● PROBLEM DESCRIPTION:
Only the lines below between the ones containing "Go back to Networks breadcrumb" and "This screenshot has width=800, height=601.", inclusive, are to be reproduced, each exactly as it stands.

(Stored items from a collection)
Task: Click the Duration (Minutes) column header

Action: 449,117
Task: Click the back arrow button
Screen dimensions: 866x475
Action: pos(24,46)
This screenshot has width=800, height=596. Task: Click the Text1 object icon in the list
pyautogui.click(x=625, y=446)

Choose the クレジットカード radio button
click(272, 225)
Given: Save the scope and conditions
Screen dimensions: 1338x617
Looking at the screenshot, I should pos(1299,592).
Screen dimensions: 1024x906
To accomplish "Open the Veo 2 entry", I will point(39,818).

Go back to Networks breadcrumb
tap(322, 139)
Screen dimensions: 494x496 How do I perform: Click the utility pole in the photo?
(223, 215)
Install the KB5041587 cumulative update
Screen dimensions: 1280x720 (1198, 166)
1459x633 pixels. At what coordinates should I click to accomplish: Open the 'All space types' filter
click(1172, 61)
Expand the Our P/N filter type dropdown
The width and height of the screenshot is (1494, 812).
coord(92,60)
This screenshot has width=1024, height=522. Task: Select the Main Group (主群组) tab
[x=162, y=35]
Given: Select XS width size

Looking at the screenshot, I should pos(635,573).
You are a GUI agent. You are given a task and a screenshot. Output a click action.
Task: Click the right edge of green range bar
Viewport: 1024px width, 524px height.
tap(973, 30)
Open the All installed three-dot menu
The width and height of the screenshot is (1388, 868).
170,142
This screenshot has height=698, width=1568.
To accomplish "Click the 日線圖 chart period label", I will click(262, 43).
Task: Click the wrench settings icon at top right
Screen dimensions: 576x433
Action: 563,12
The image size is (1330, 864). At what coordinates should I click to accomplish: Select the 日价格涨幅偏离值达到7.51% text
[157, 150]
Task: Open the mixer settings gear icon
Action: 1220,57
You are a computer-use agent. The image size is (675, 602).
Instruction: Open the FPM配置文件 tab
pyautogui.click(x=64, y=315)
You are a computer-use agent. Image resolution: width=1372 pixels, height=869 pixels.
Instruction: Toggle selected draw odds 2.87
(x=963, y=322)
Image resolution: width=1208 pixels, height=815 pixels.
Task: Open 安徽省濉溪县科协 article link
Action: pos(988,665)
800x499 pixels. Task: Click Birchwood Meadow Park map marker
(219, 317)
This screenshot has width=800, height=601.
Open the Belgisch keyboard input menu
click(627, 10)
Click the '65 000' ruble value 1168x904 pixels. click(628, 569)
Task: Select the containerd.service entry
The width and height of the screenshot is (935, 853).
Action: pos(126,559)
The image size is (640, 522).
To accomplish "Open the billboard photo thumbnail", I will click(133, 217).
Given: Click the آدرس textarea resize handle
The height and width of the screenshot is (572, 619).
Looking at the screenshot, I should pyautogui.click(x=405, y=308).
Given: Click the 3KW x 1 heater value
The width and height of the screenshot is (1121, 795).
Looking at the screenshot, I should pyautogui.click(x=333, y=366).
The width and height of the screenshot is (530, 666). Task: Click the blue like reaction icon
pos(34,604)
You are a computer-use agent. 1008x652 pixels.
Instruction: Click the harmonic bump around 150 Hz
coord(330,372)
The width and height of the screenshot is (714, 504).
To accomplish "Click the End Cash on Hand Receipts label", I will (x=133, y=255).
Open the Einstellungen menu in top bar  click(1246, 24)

● WRITTEN SOLUTION:
Go back to Networks breadcrumb
tap(322, 139)
Screen dimensions: 494x496 How do I perform: Click the utility pole in the photo?
(223, 215)
Install the KB5041587 cumulative update
Screen dimensions: 1280x720 (1198, 166)
1459x633 pixels. At what coordinates should I click to accomplish: Open the 'All space types' filter
click(1172, 61)
Expand the Our P/N filter type dropdown
The width and height of the screenshot is (1494, 812).
coord(92,60)
This screenshot has width=1024, height=522. Task: Select the Main Group (主群组) tab
[x=162, y=35]
Given: Select XS width size

Looking at the screenshot, I should pos(635,573).
You are a GUI agent. You are given a task and a screenshot. Output a click action.
Task: Click the right edge of green range bar
Viewport: 1024px width, 524px height.
tap(973, 30)
Open the All installed three-dot menu
The width and height of the screenshot is (1388, 868).
170,142
This screenshot has height=698, width=1568.
To accomplish "Click the 日線圖 chart period label", I will click(262, 43).
Task: Click the wrench settings icon at top right
Screen dimensions: 576x433
Action: 563,12
The image size is (1330, 864). At what coordinates should I click to accomplish: Select the 日价格涨幅偏离值达到7.51% text
[157, 150]
Task: Open the mixer settings gear icon
Action: 1220,57
You are a computer-use agent. The image size is (675, 602).
Instruction: Open the FPM配置文件 tab
pyautogui.click(x=64, y=315)
You are a computer-use agent. Image resolution: width=1372 pixels, height=869 pixels.
Instruction: Toggle selected draw odds 2.87
(x=963, y=322)
Image resolution: width=1208 pixels, height=815 pixels.
Task: Open 安徽省濉溪县科协 article link
Action: pos(988,665)
800x499 pixels. Task: Click Birchwood Meadow Park map marker
(219, 317)
This screenshot has width=800, height=601.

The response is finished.